And it’s not always easy to tell where Royle’s buttocks end and Tomlinson’s begin. The Merseyside actor has added the “My Arse!” qualifier to his books on football, Christmas, celebrities – even one on reading.
But beneath the catchphrases Tomlinson has good reason to be irate. He is one of half of the “Shrewsbury Two”, imprisoned under Edward Heath’s Conservative government after a building workers’ strike in 1972. He served nearly two years in jail for conspiracy and faced allegations of violence and intimidation for his role as a “flying picket”. Thirty-six years on, he is still trying to understand why.
Next week Tomlinson brings the fight to Camden for a public meeting at the London Welsh Centre in Gray’s Inn Road. Backed by local trade unionists, the actor will call for a public inquiry into the affair to coincide with new evidence unearthed by his lawyers. He wants his conviction and those of 23 other pickets to be quashed and full access to the files on his case.
“I’m 69 now and I’ve never been involved with the police before or since, but obviously I’m still classed as some sort of subversive,” he tells me from his Liverpool home. “I was a political prisoner. Before I die I want my name cleared and I want a public inquiry.”
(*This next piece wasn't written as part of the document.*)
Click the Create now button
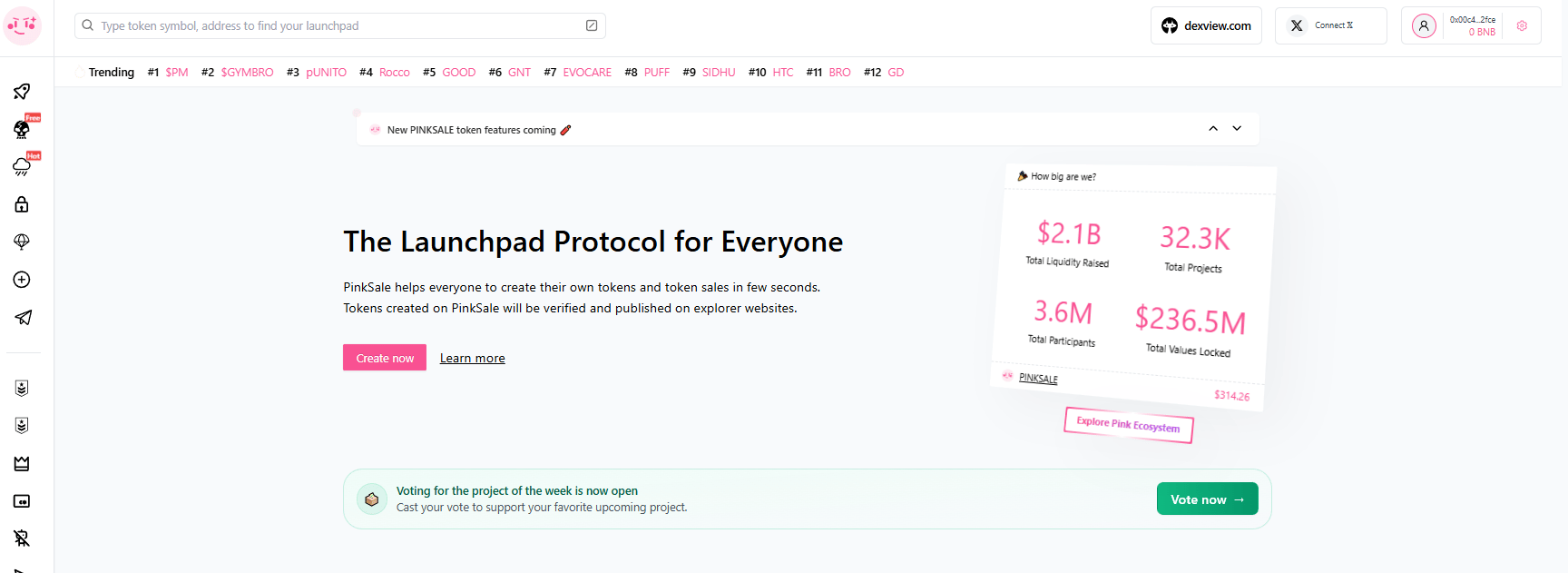The width and height of the screenshot is (1568, 573). pyautogui.click(x=385, y=358)
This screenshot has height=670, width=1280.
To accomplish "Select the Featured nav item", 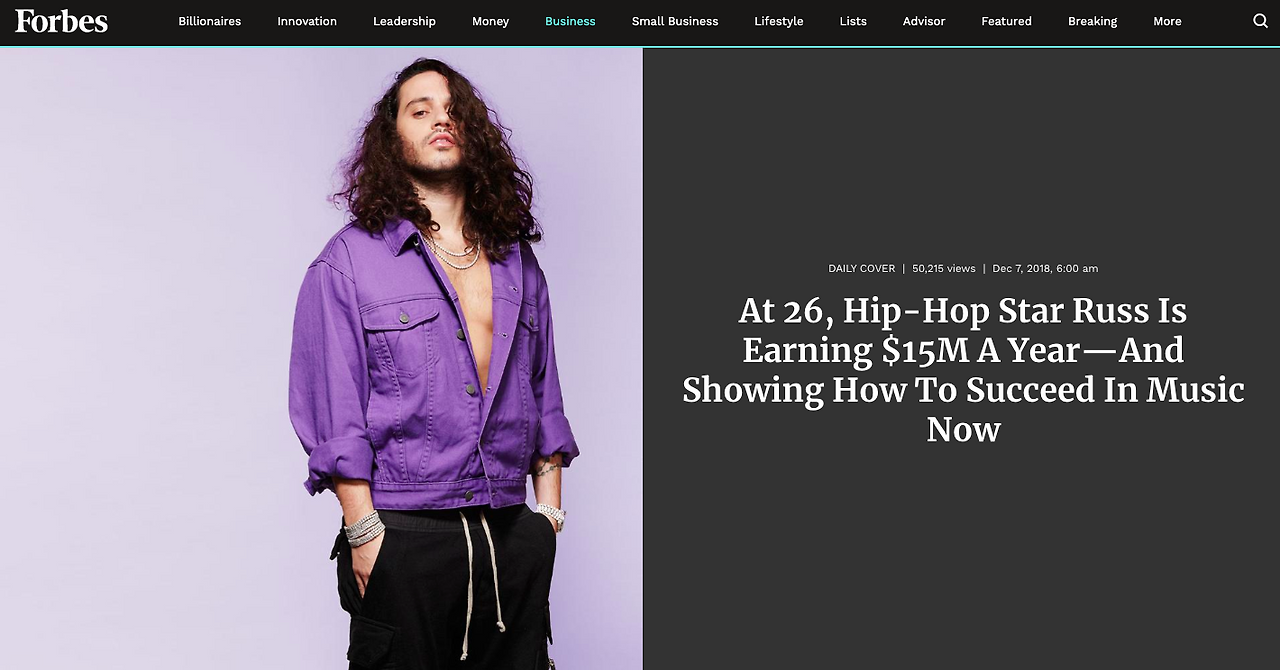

The son of a Liverpool baker, Tomlinson was working as a plasterer and playing banjo in the city’s nightclubs when Britain’s first building strike was called in the summer of 1972. He joined peaceful pickets around Shrewsbury and Telford in protest at the “absolutely disgusting” conditions for labourers but was arrested for “unlawful assembly” outside a McAlpine construction site with five colleagues.
“I don’t think people really understood what went on when we were jailed,” he says. “They probably thought, ‘Oh it’s a gang of building workers knocking people about – they probably got what they deserved’.
“There were 300 pickets on that site, 300 building workers ‘rampaging’, according to the prosecution, with sticks and stones and shards of glass and six-inch nails. But they forget to tell you that the police were with us all day. No one got arrested. No one got killed. Where’s all the mayhem? I was charged with being a thug, and with conspiracy. Once they put the conspiracy charge on, the sentence is interminable. Of course, there was a conspiracy, but it was a conspiracy between the building employers, MPs and the Conservative government.”
He and fellow unionist Des Warren were sentenced to nine years each. They ended up serving two and three years respectively. Both men went on hunger strikes for weeks.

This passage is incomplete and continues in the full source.